Metrical feet and accents

Disyllables
- ◡ ◡: pyrrhic, dibrach
- ◡ –: iamb
- – ◡: trochee, choree
- – –: spondee

Trisyllables
- ◡ ◡ ◡: tribrach
- – ◡ ◡: dactyl
- ◡ – ◡: amphibrach
- ◡ ◡ –: anapaest, antidactyl
- ◡ – –: bacchius
- – ◡ –: cretic, amphimacer
- – – ◡: antibacchius
- – – –: molossus

= Amphibrach =

Metrical foot

An amphibrach (/ˈæmfɪbræk/) is a metrical foot used in Latin and Greek prosody. It consists of a long syllable between two short syllables. The word comes from the Greek ἀμφίβραχυς, amphíbrakhys, "short on both sides".

== Usage ==

=== English ===
In English accentual-syllabic poetry, an amphibrach is a stressed syllable surrounded by two unstressed syllables. It is rarely used as the overall meter of a poem, usually appearing only in a small amount of humorous poetry, children's poetry, and experimental poems. The individual amphibrachic foot often appears as a variant within, for instance, anapaestic meter.

It is the main foot used in the construction of the limerick, as in "There once was / a girl from / Nantucket." It was also used by the Victorians for narrative poetry, e.g. Samuel Woodworth's poem "The Old Oaken Bucket" (1817) beginning "How dear to / my heart are / the scenes of / my childhood." W. H. Auden's poem "O where are you going?" (1931) is a more recent and slightly less metrically-regular example. The amphibrach is also often used in ballads and light verse, such as the hypermetrical lines of Sir John Betjeman's poem "Meditation on the A30" (1966).

=== Russian ===
Amphibrachs are a staple meter of Russian poetry. A common variation in an amphibrachic line, in both Russian and English, is to end the line with an iamb, as Thomas Hardy does in "The Ruined Maid" (1901): "Oh did n't / you know I'd / been ru in'd / said she".

=== Polish ===
Amphibrachic metre is very popular in Polish literature. It can be found in romantic poetry in some works by Adam Mickiewicz and Juliusz Słowacki. The best known example is "Deszcz jesienny" (English: "Autumn rain"; 1908) by Leopold Staff. The amphibrach is believed to be suitable for lullabies. Usually Polish amphibrachic lines have feminine endings (for example the tetrametre ◡–◡◡–◡◡–◡◡–◡) but some poets experiment with masculine lines as well. In the poem "Walc" (English: "Waltz") from Czesław Miłosz's 1945 collection Ocalenie the first line is feminine, ◡–◡◡–◡◡–◡◡–◡, the second masculine, ◡–◡◡–◡◡–◡◡–, and so on. Jan Bolesław Ożóg experimented with irregular amphibrachic verse with different numbers of feet in successive lines. An example of this way of making verse is the poem Jemioła (Mistletoe), included in the book with the same title (1966).

== Examples ==

=== Dr. Seuss ===
Some books by Dr. Seuss contain many lines written in amphibrachs, such as these from If I Ran the Circus (1956):

All ready / to put up / the tents for / my circus.
I think I / will call it / the Circus / McGurkus.

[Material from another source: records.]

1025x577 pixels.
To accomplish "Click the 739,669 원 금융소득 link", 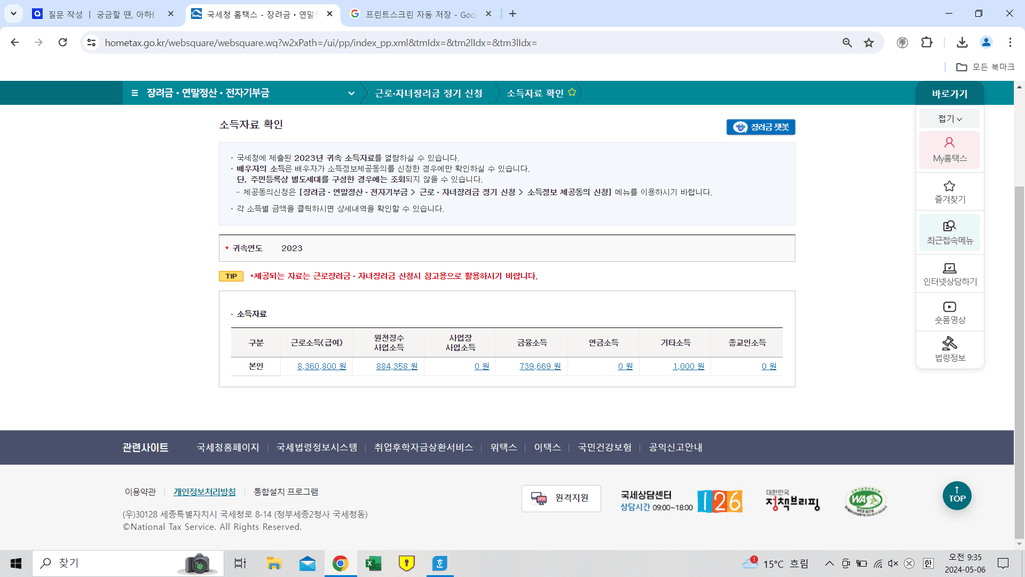I will click(540, 367).
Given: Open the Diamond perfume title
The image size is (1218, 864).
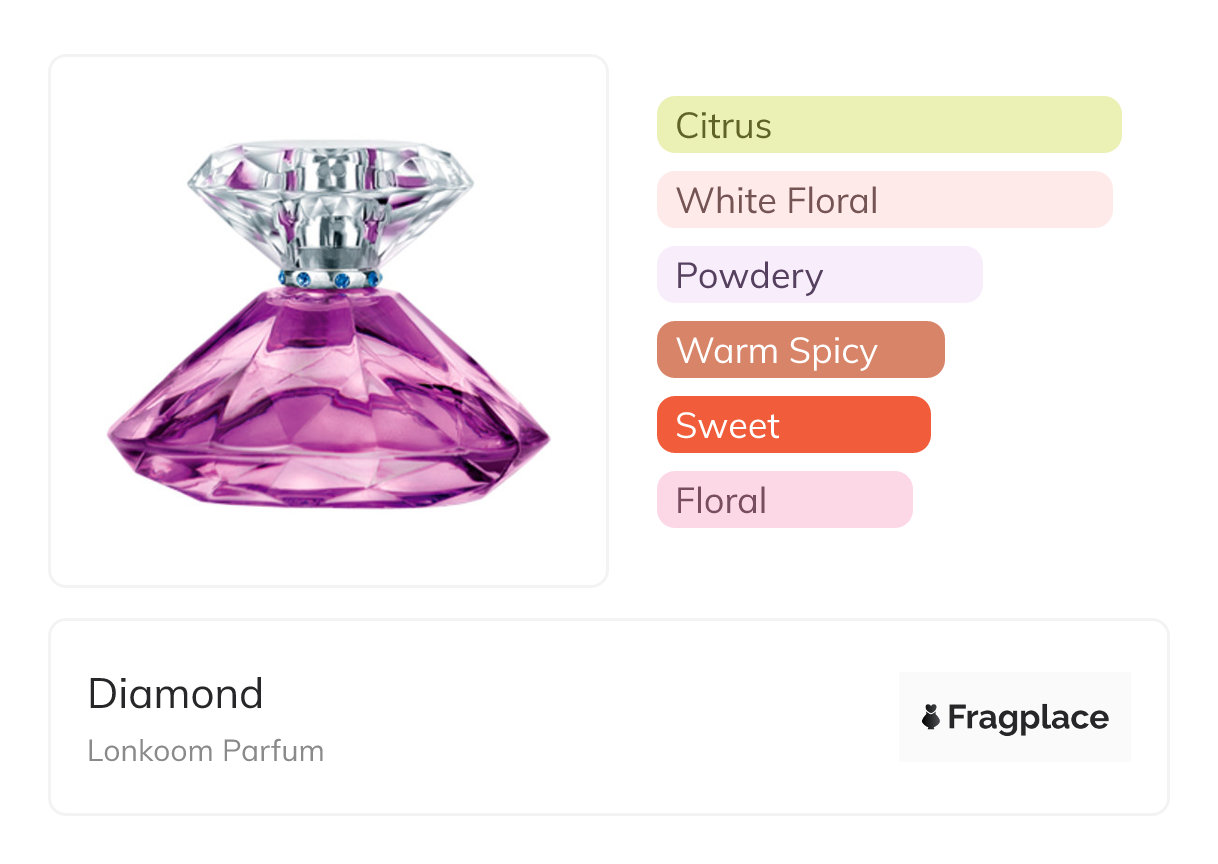Looking at the screenshot, I should (175, 694).
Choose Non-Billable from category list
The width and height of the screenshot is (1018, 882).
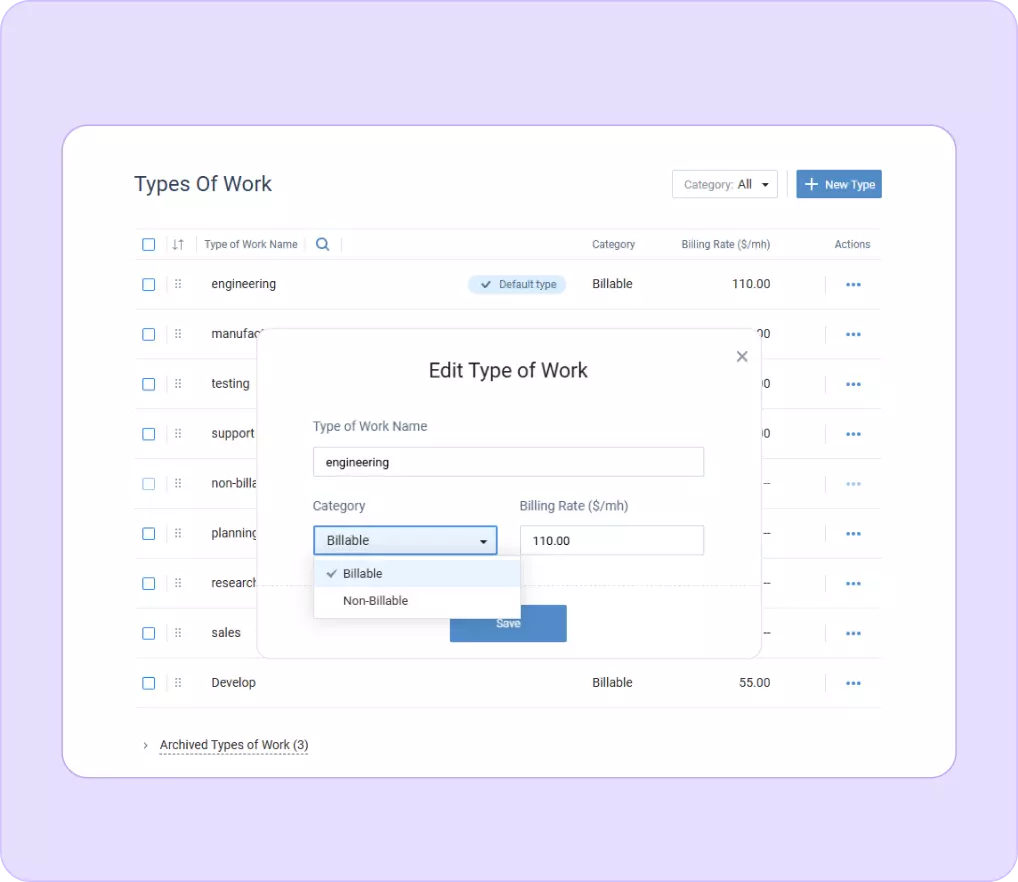pyautogui.click(x=375, y=601)
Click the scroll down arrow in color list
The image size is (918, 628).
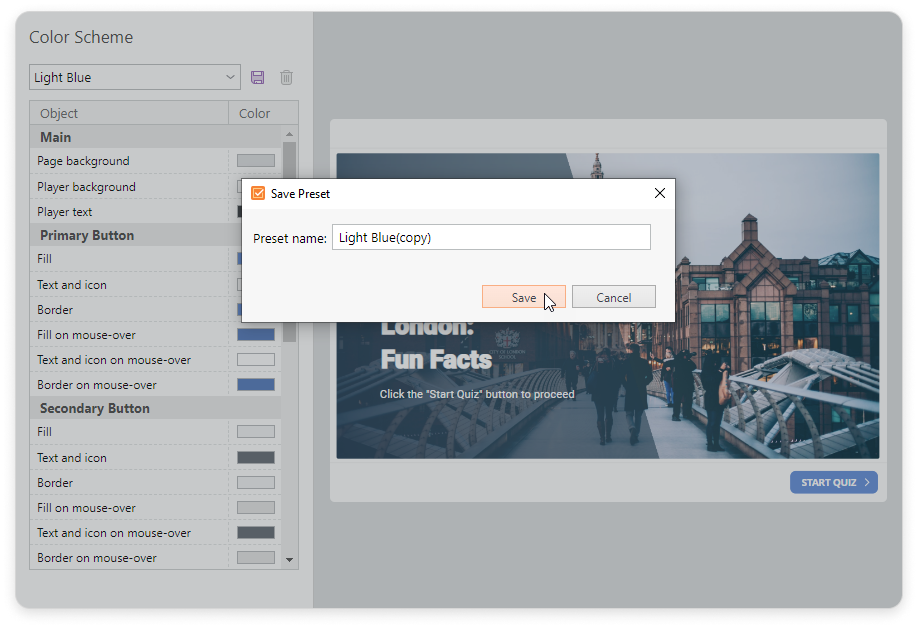coord(290,560)
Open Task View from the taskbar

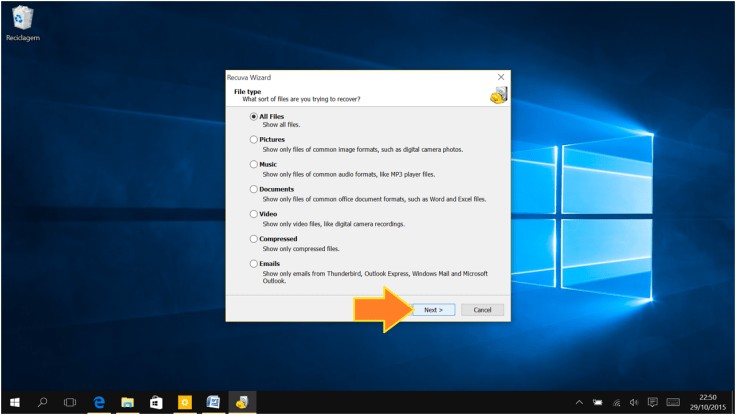click(70, 402)
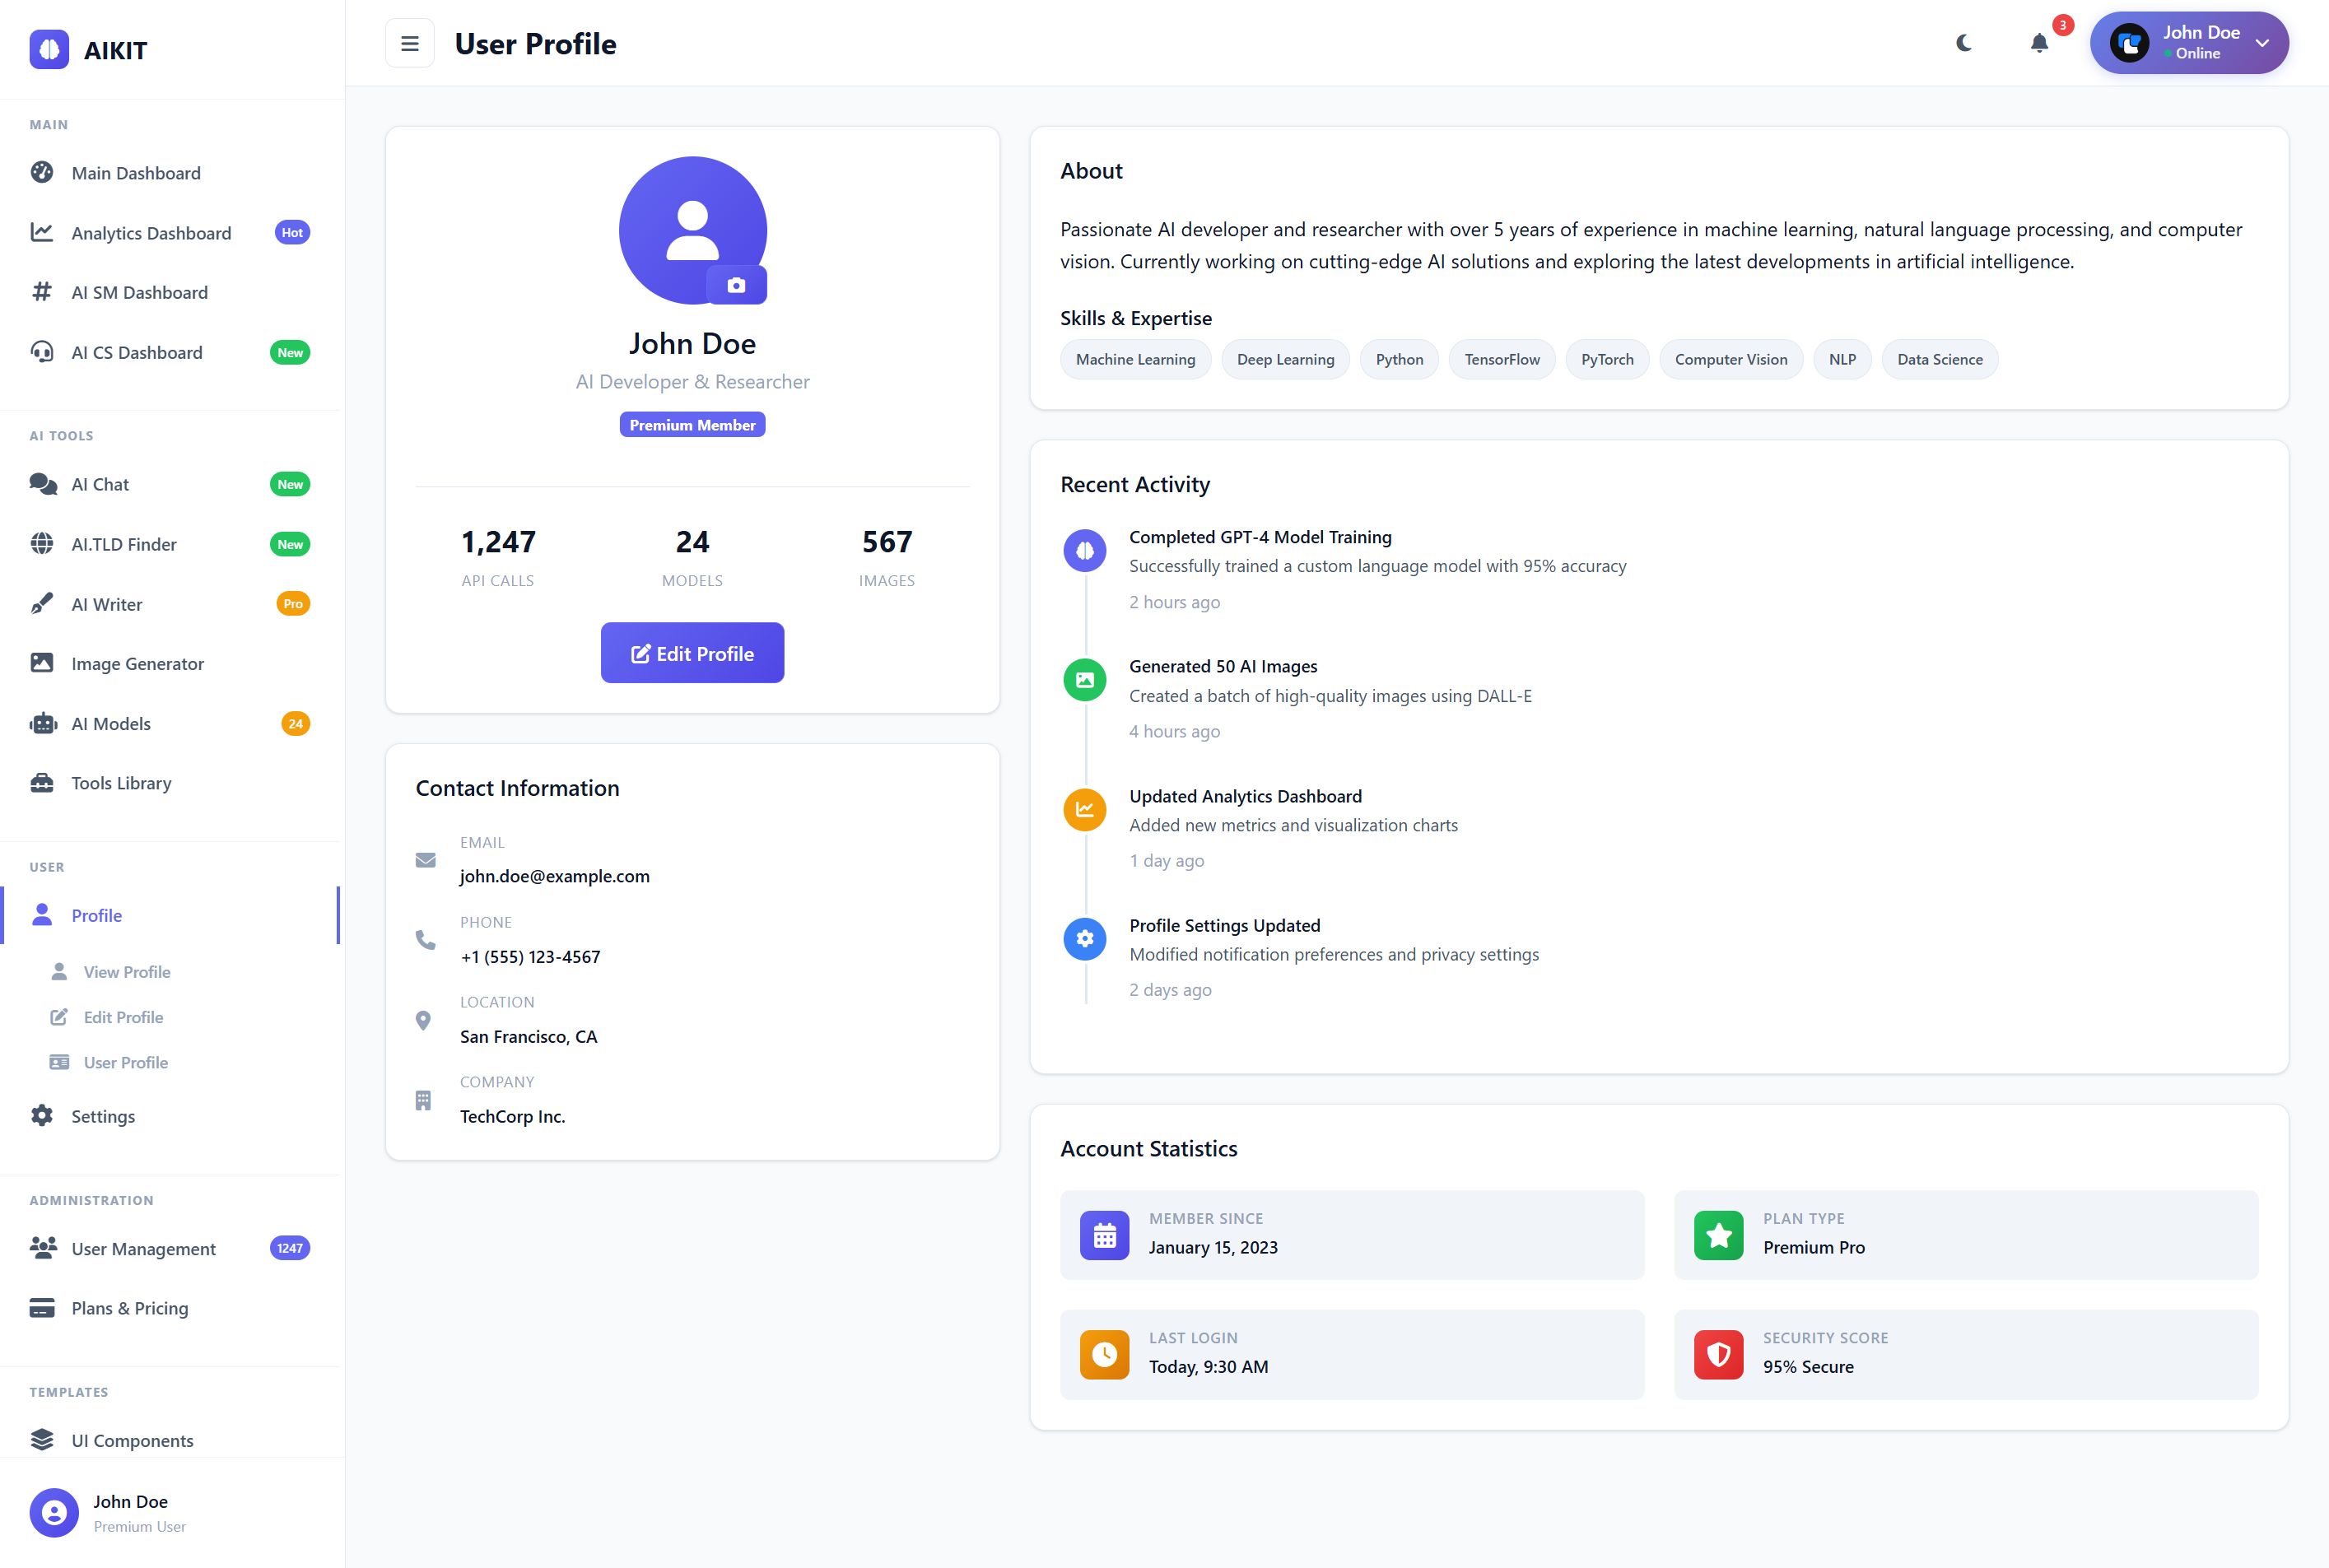Open the Plans & Pricing page

(x=130, y=1308)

And NOW comes / an act of / Enormous / Enormance!
No former / performer's / performed this / performance!

=== A Visit from St. Nicholas ===
Clement Clarke Moore's popular Christmas poem "A Visit from St. Nicholas" is written mostly in anapestic tetrameter ("'Twas the Night before Christmas, when all through the house…") but shifts into amphibrachs when St. Nick calls his reindeer by name:

Now, Dasher! / now, Dancer! / now, Prancer / and Vixen!
On, Comet! / on, Cupid! / on, Donder / and Blitzen!

=== Famous Blue Raincoat ===
Much of Leonard Cohen's song "Famous Blue Raincoat" (1971) is written in amphibrachs, e.g. the first verse (the first foot of the third line has only two syllables and begins in the second syllable):

It's four in / the morning, / the end of / December
I'm writing / you now just / to see if / you're better
___ New York / is cold, but / I like where / I'm living
There's music / on Clinton / Street all through / the evening.